# [Goal of the exercise]
At the line containing "Where should I click to: Reset", begin an exact copy of the lines below and continue through the final one, with no pictures.

Collected data

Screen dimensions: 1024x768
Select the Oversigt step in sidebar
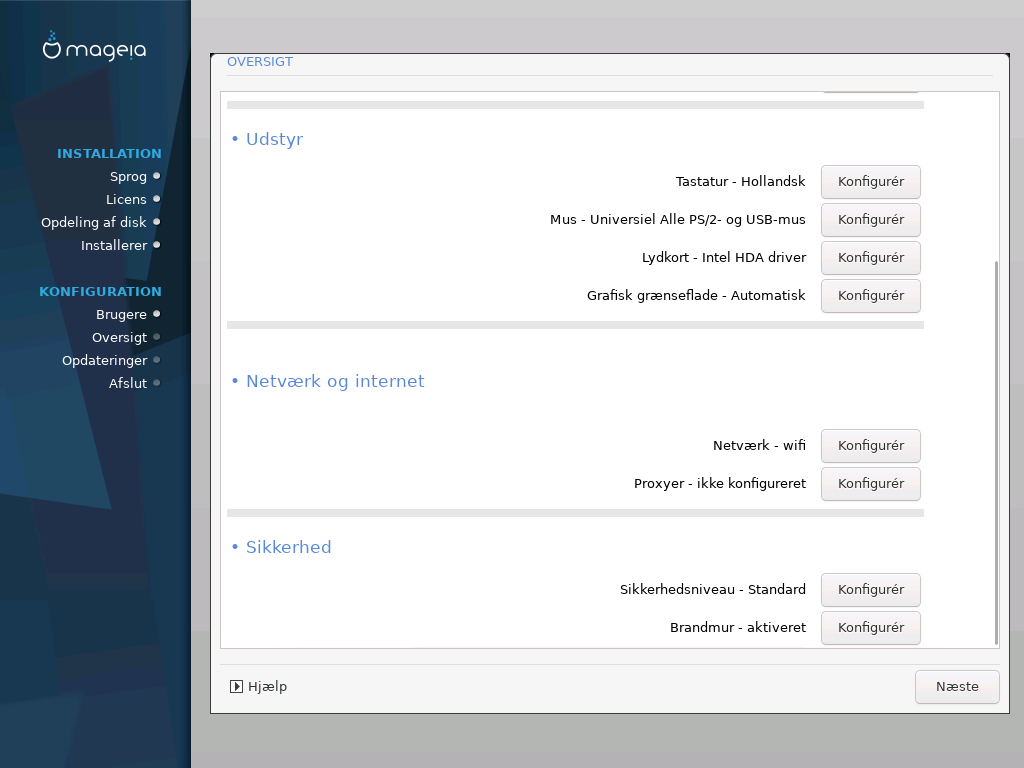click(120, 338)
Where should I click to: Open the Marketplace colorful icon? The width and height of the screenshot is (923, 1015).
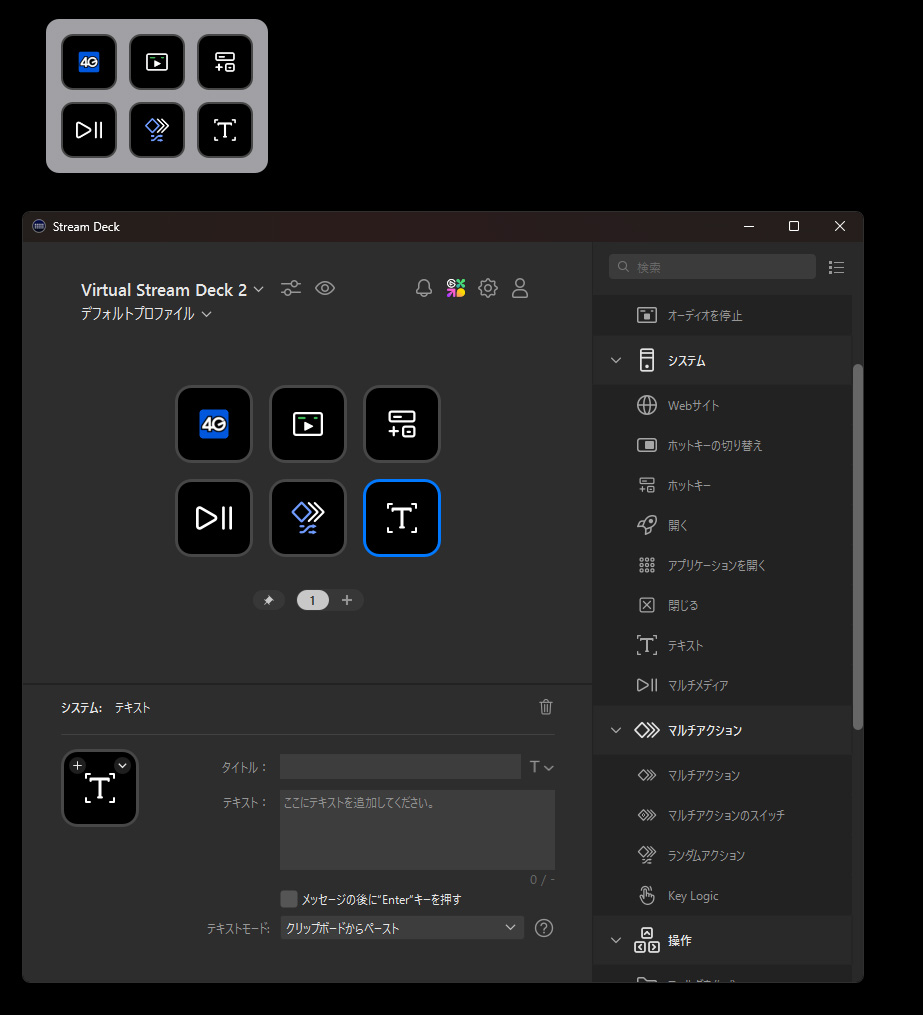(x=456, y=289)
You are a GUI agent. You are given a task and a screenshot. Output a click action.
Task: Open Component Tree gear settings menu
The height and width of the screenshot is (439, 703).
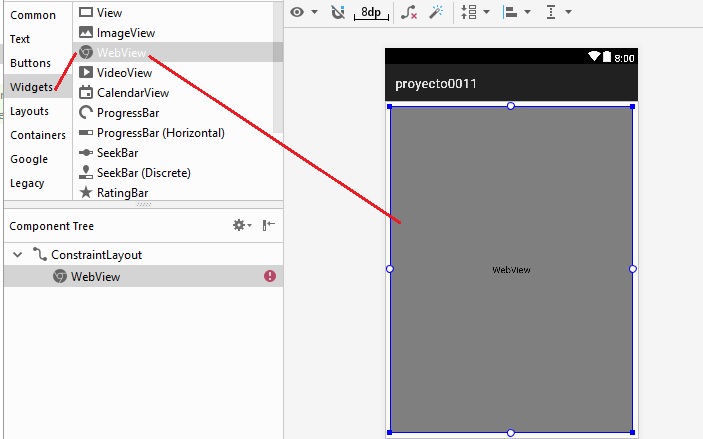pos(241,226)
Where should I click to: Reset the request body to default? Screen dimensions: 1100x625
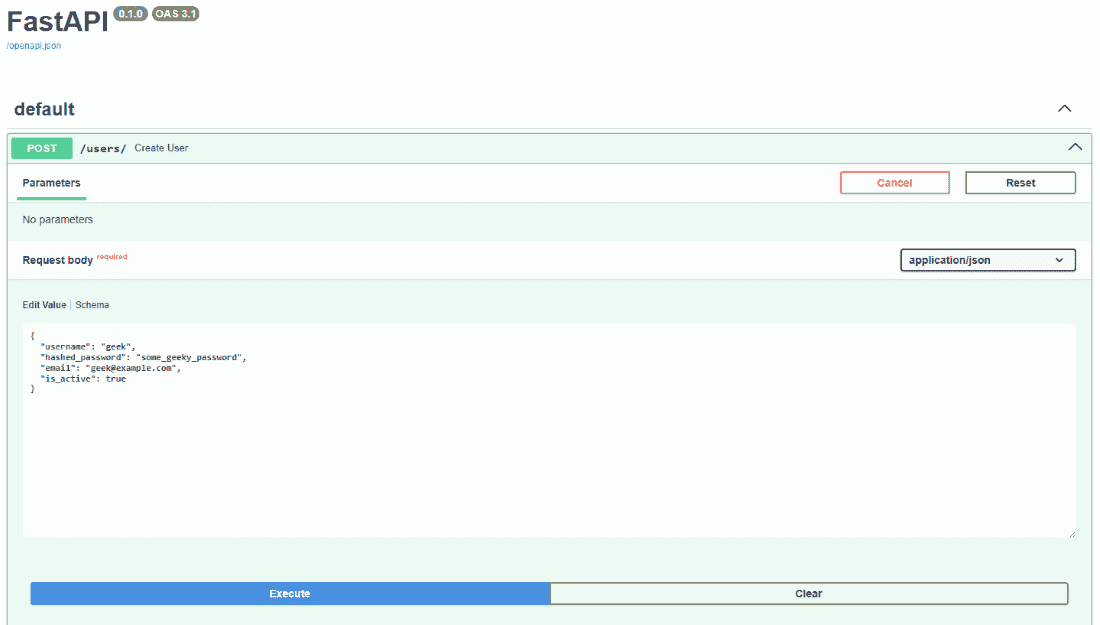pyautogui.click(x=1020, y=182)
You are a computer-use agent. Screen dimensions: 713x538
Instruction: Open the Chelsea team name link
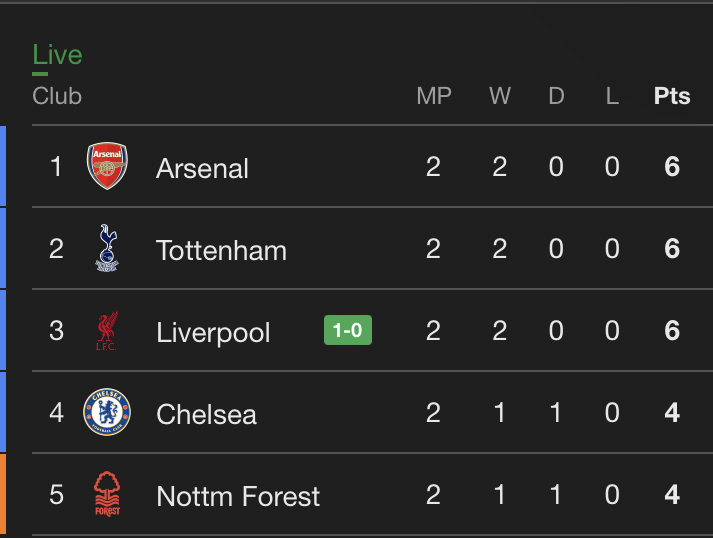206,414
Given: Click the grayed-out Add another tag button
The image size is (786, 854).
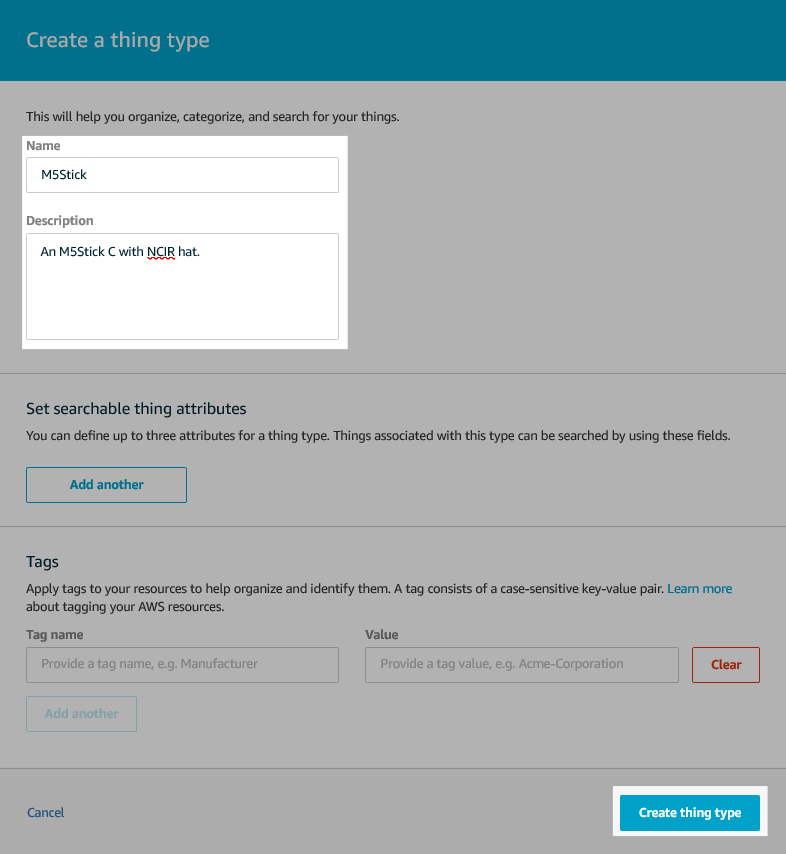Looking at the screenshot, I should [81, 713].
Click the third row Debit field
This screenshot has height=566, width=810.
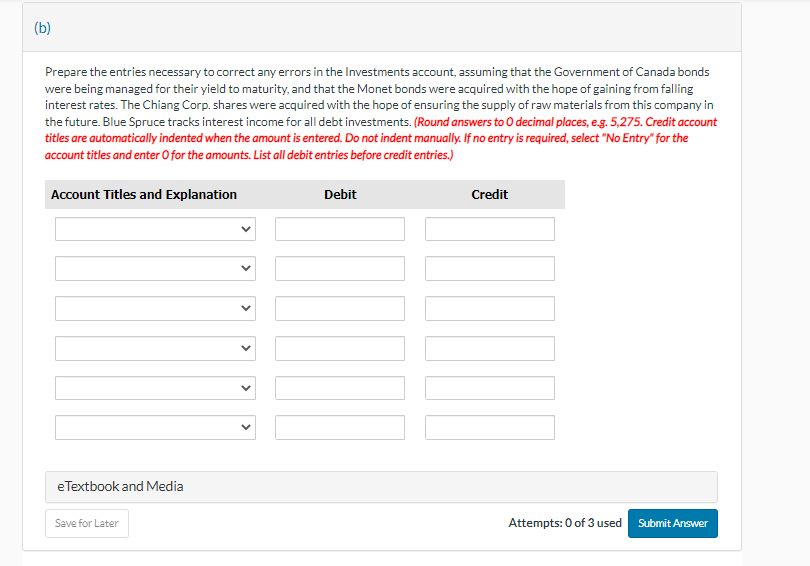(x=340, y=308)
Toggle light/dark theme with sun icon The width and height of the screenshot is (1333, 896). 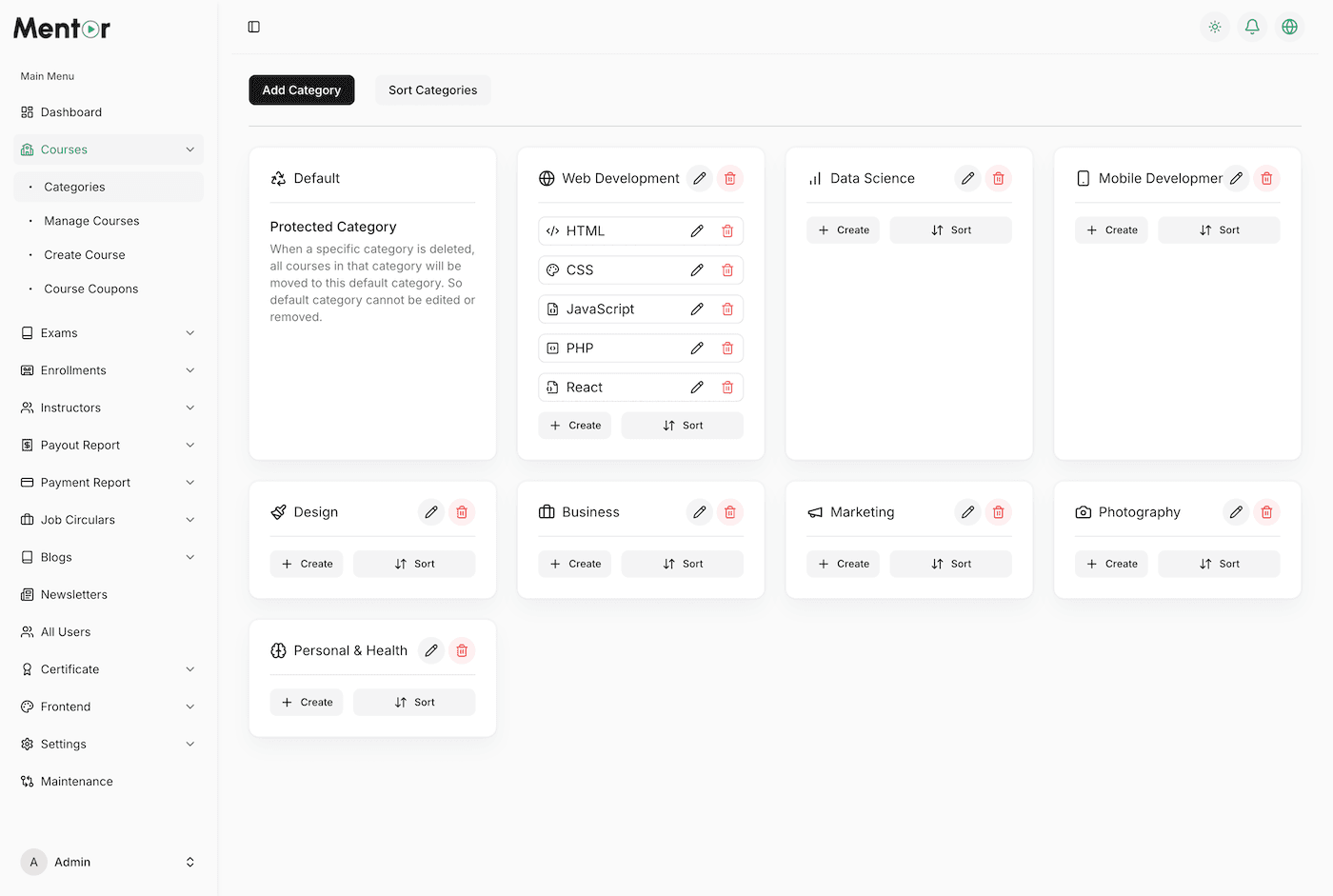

# [Written answer]
Where should I click to: Reset the request body to default? Screen dimensions: 1100x625
pyautogui.click(x=1020, y=182)
You are a computer-use agent. Screen dimensions: 713x538
Instruction: Open the Chelsea team name link
206,414
Given: Click the grayed-out Add another tag button
The image size is (786, 854).
Looking at the screenshot, I should [81, 713].
Click the third row Debit field
This screenshot has height=566, width=810.
(x=340, y=308)
Toggle light/dark theme with sun icon The width and height of the screenshot is (1333, 896). 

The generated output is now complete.